W przyszłym tygodniu rozmowy minister infrastruktury w sprawie sytuacji polskich przewoźników po wprowadzeniu płacy minimalnej w Niemczech.



Maria Wasiak w czwartek w Berlinie spotka się ze swoim niemieckim odpowiednikiem - Alexandrem Dobrindtem. Dziś minister rozmawiała z nim przez telefon - informuje resort na twitterze.

Z kolei w poniedziałek - jak zapowiada MIR - Maria Wasiak spotka się z przewoźnikami podczas Forum Transportu Drogowego.

>>> Czytaj też: Strefa wolnego handlu od Lizbony po Władywostok? Niemcy wyciągają rękę do Rosji

Reklama

Dziś w kancelarii premiera gości Elżbieta Bieńkowska - unijna komisarz do spraw rynku wewnętrznego, przemysłu i przedsiębiorczości, która rozmawia z szefową rządu Ewą Kopacz i wicepremierem Januszem Piechocińskim. Wczoraj premier Kopacz i kanclerz Angela Merkel ustaliły, że o problemach transportowców będą rozmawiać ministrowie infrastruktury oraz pracy.
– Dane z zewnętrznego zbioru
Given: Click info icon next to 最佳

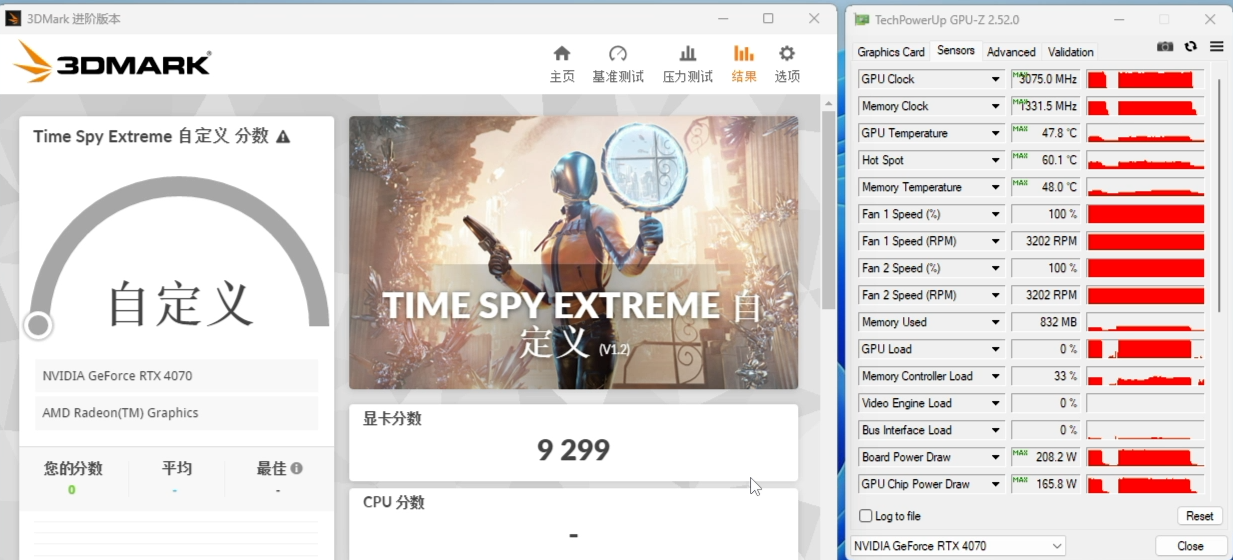Looking at the screenshot, I should pyautogui.click(x=297, y=468).
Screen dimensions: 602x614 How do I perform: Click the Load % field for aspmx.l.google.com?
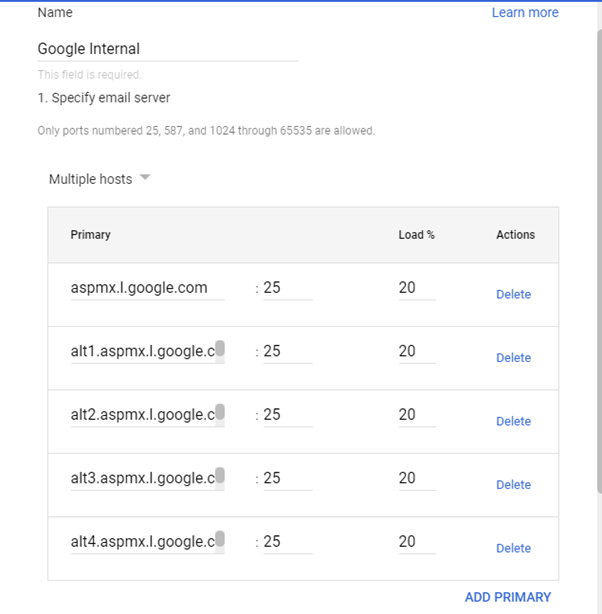point(415,288)
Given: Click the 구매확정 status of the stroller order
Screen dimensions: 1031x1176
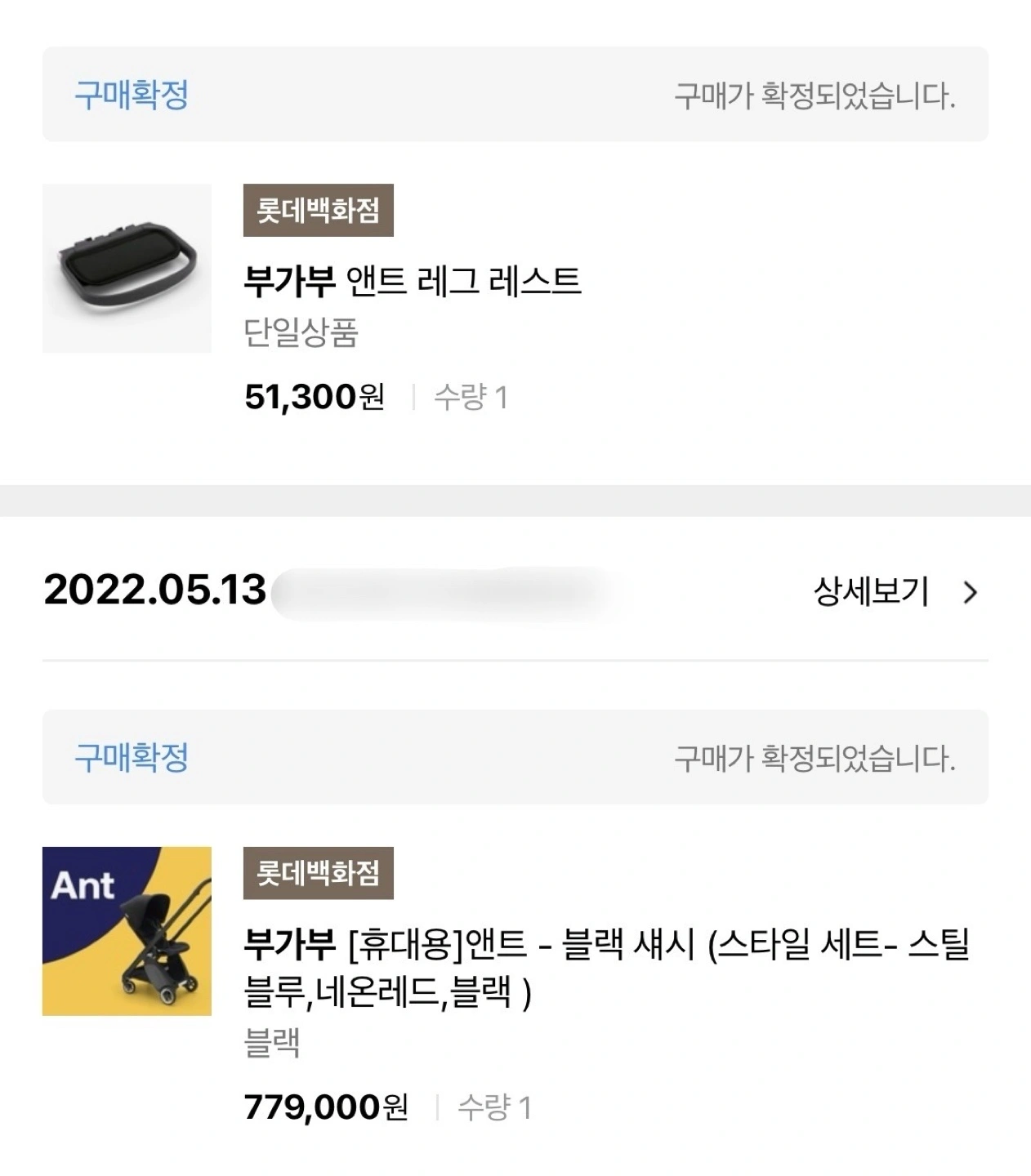Looking at the screenshot, I should point(132,757).

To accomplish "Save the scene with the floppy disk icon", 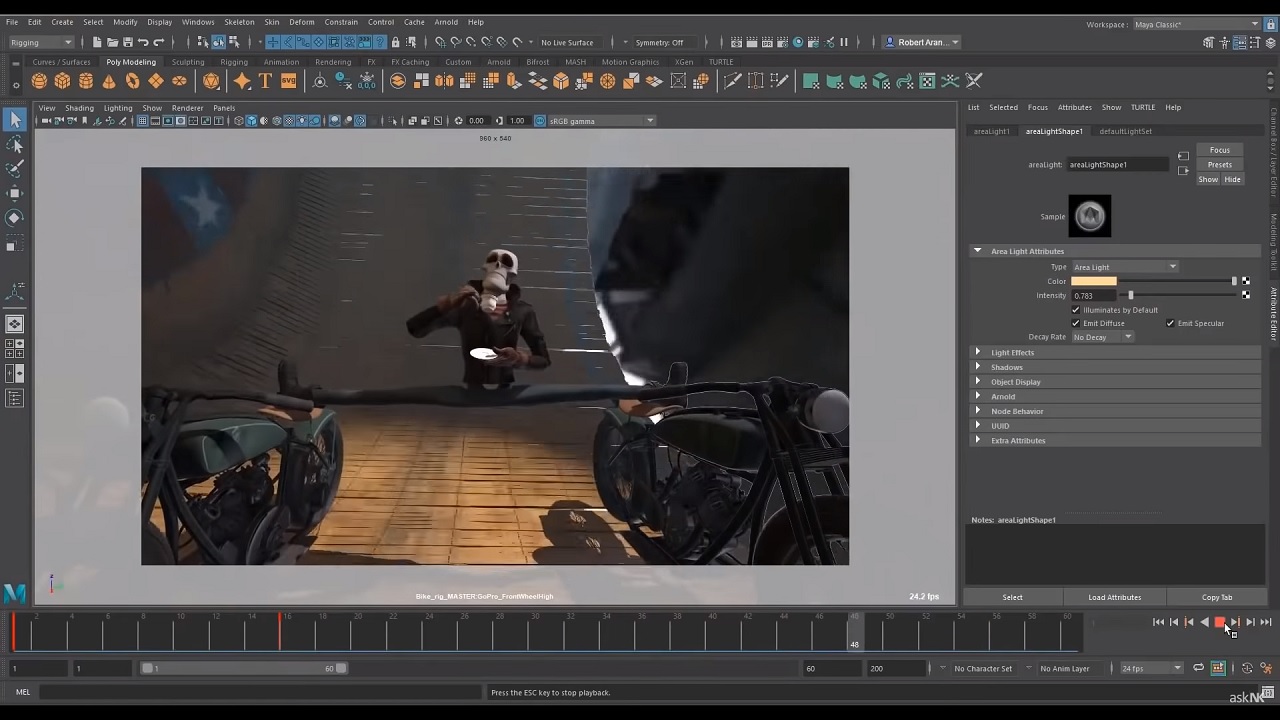I will click(128, 42).
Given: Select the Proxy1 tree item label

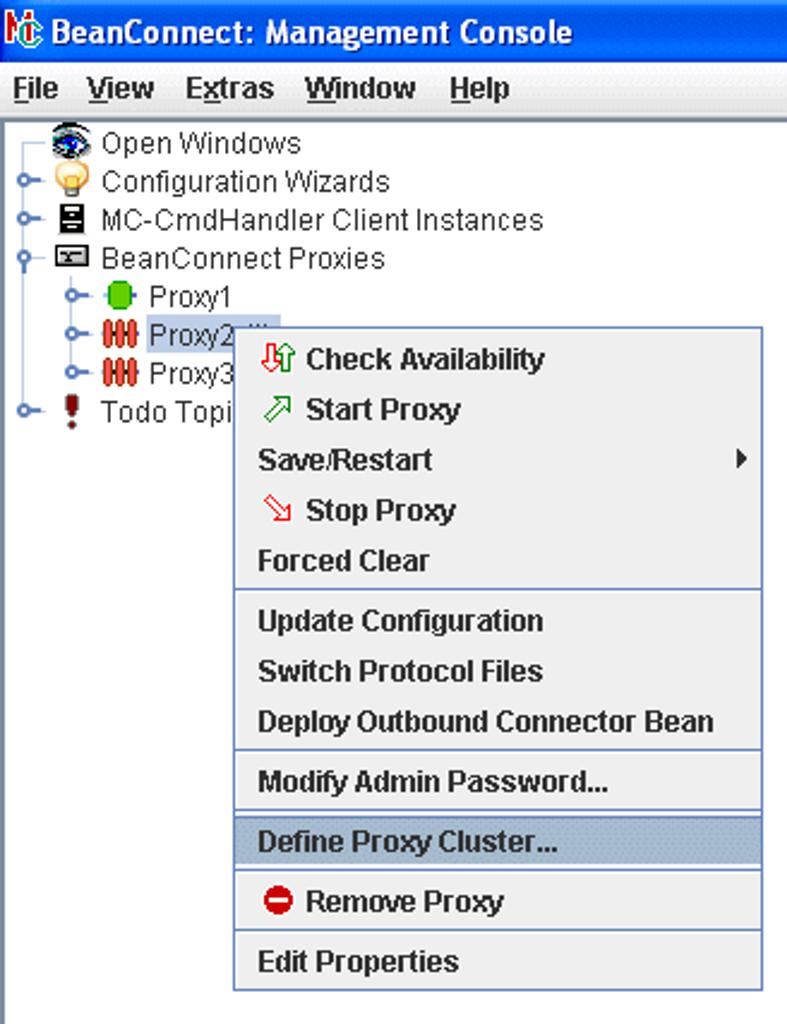Looking at the screenshot, I should click(189, 297).
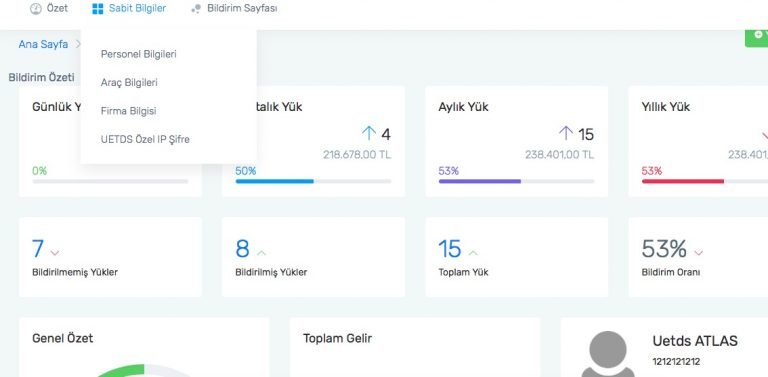Click the green plus button at top right
The image size is (768, 377).
pyautogui.click(x=757, y=38)
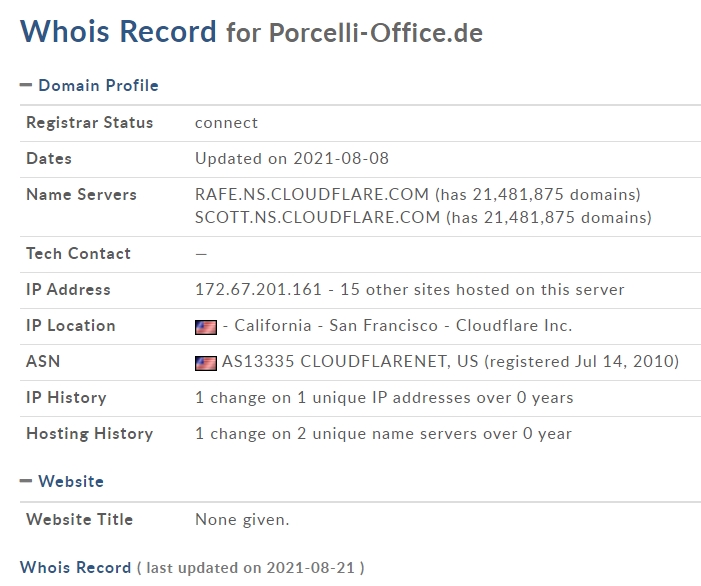Screen dimensions: 701x586
Task: Click the 'Updated on 2021-08-08' date value
Action: click(x=292, y=159)
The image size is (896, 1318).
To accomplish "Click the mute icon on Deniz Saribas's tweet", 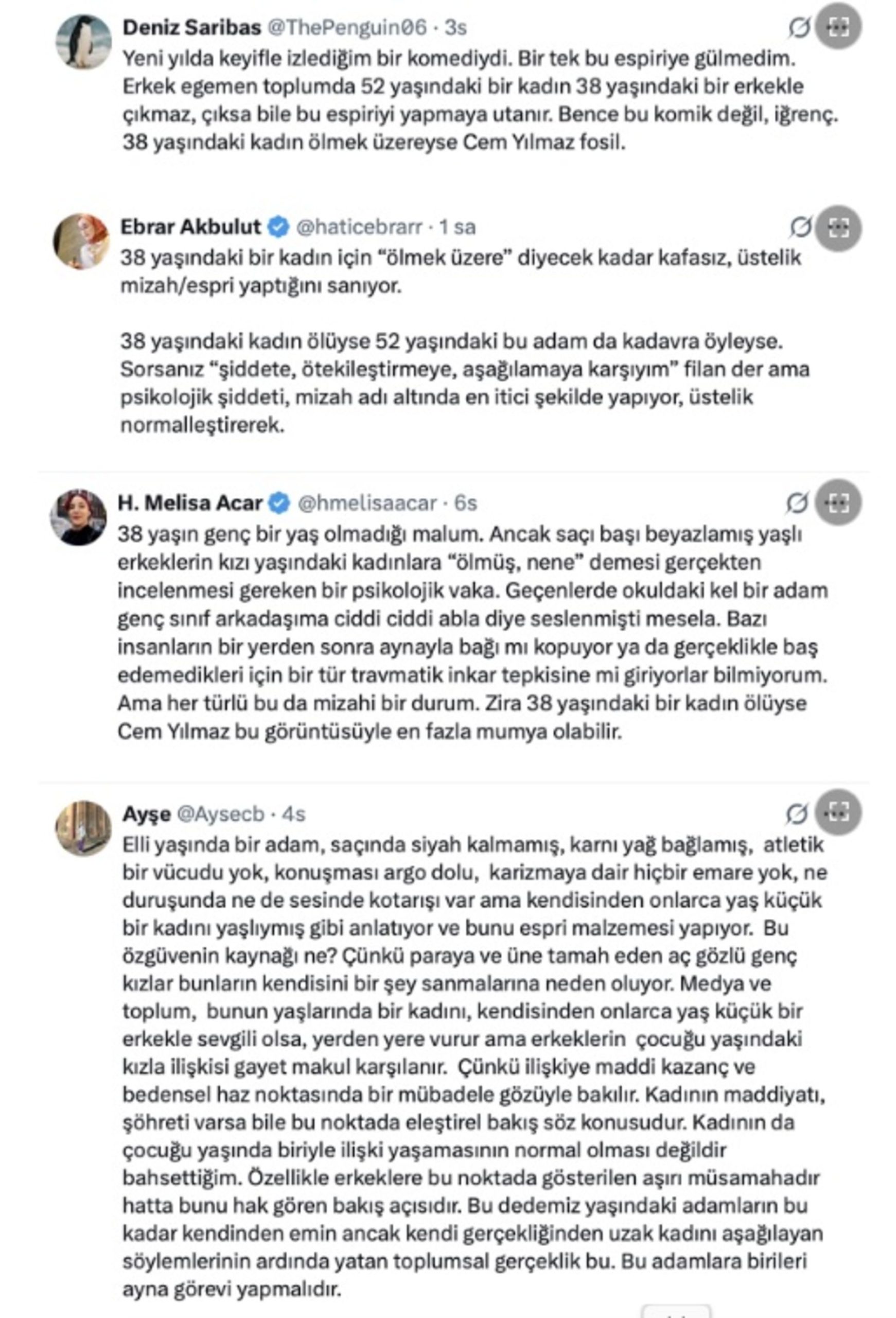I will coord(799,26).
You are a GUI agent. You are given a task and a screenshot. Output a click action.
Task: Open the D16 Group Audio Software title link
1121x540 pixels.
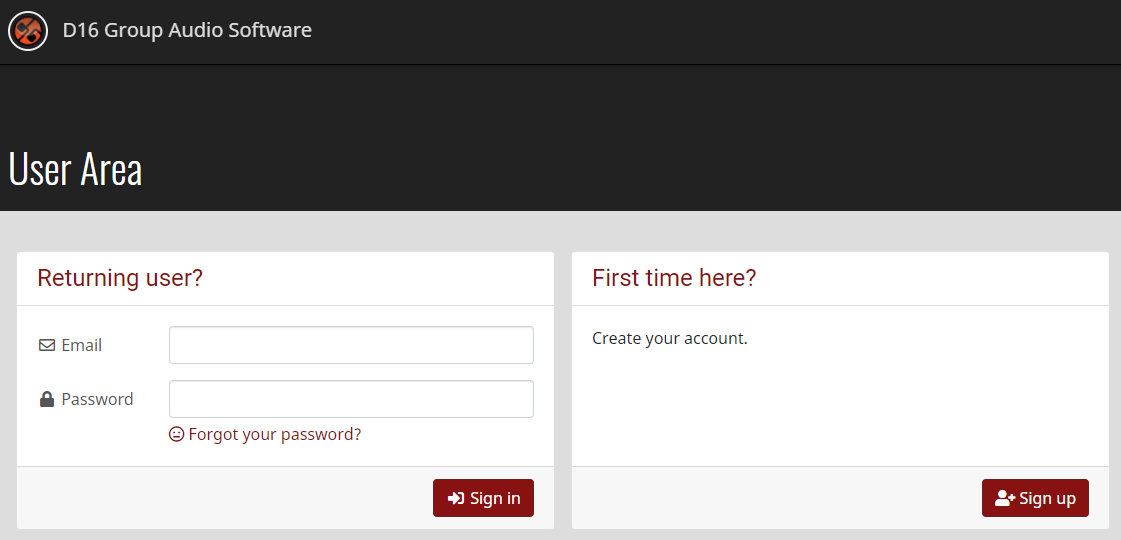[187, 31]
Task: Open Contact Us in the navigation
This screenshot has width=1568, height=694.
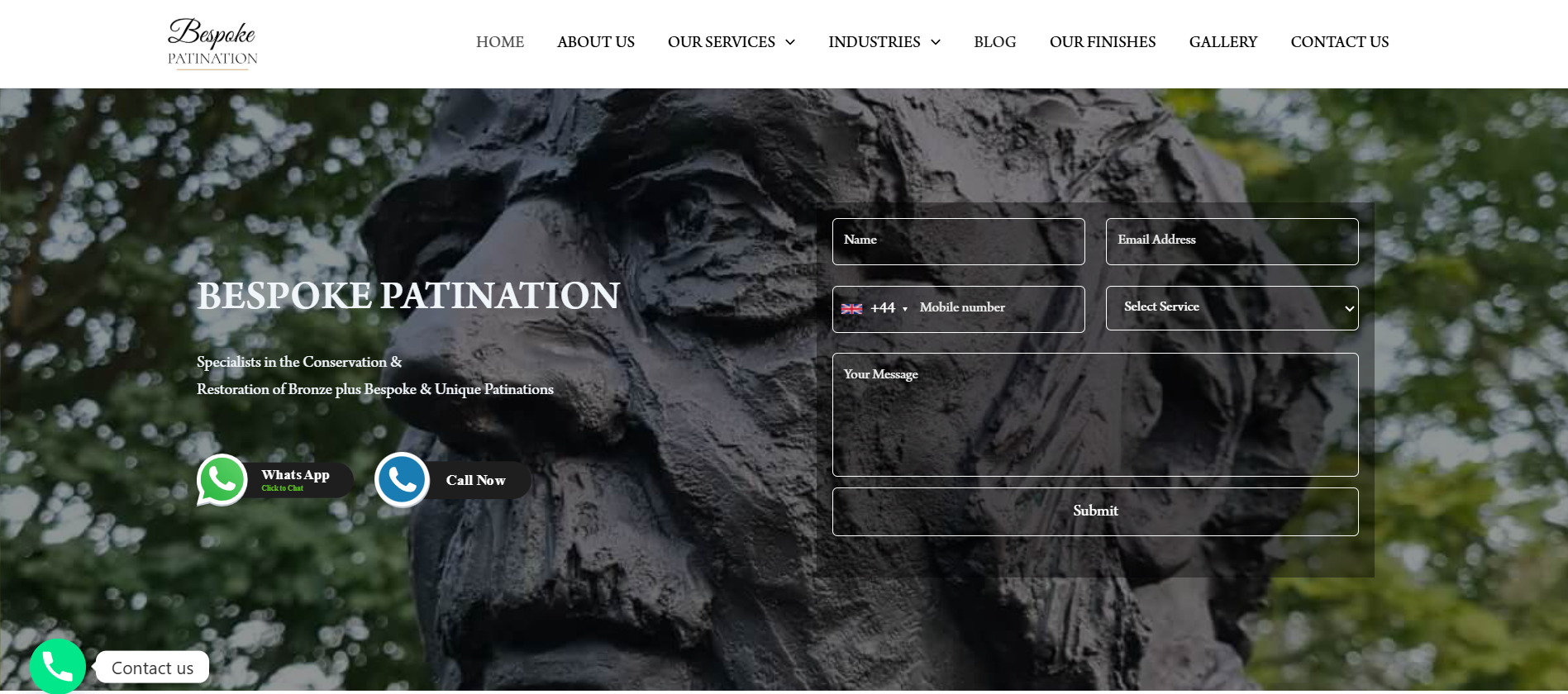Action: [x=1340, y=42]
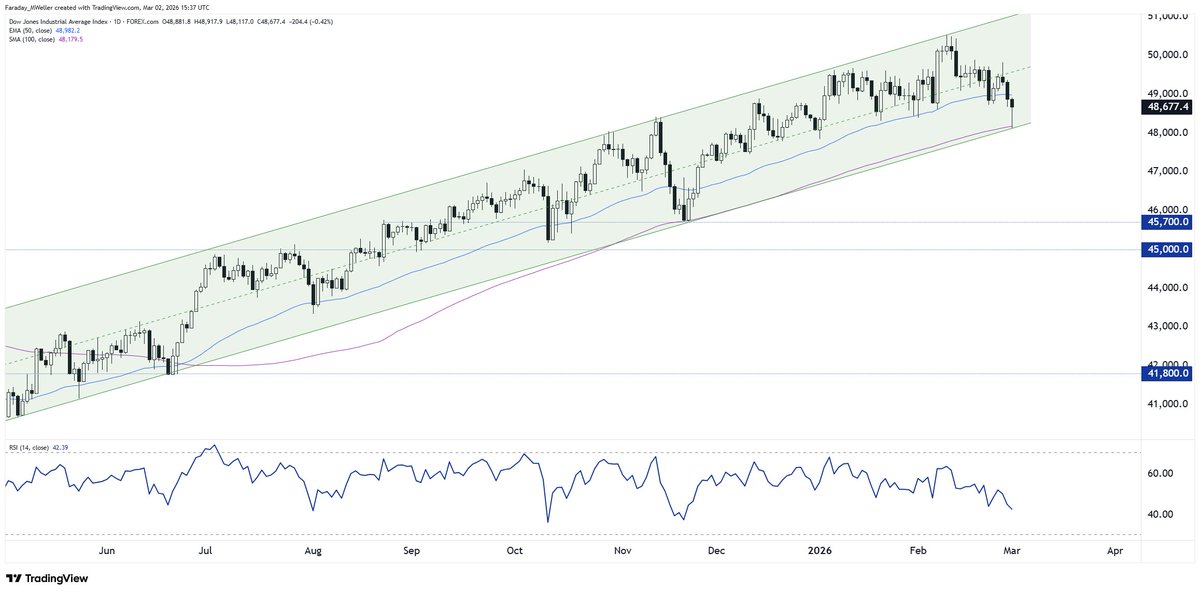Click the 51,000.0 mark on price axis
1200x594 pixels.
pyautogui.click(x=1166, y=16)
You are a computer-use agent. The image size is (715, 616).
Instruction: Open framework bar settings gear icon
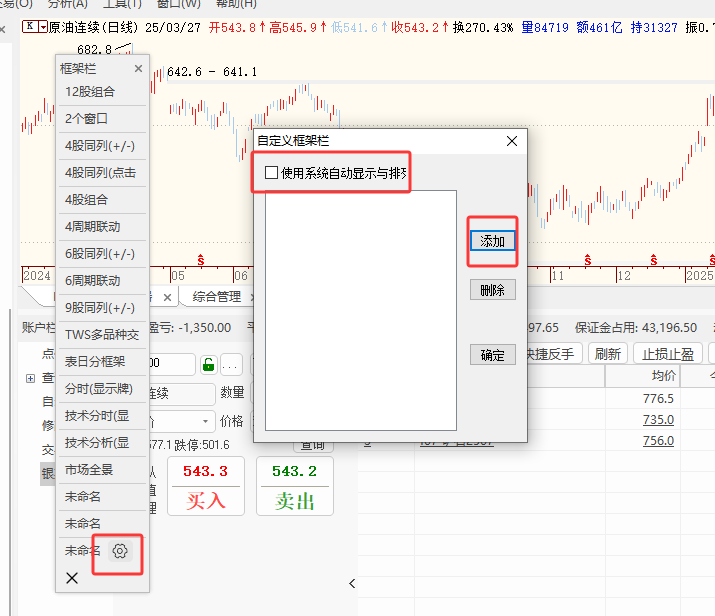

Przewoźnicy - właściciele firm transportowych sprzeciwiają się niemieckiej interpretacji przepisów, nakazujących od 1 stycznia płacić kierowcom większe stawki. Przedstawiciele władz kilku zrzeszeń transportowców powołali komitet protestacyjny. Uznali bowiem działania polskich władz w tej sprawie za niewystarczające. Jednak decyzje w sprawie formy i terminu ewentualnego protestu nie zostały podjęte.

1 stycznia u naszego zachodniego sąsiada weszły w życie przepisy o płacy minimalnej. Na ich podstawie każdy, kto pracuje na terenie Niemiec musi zarabiać co najmniej 8,5 euro za godzinę. Według interpretacji niemieckich instytucji, dotyczy to także zagranicznych, w tym polskich, przewoźników. To uderza w ich konkurencyjność.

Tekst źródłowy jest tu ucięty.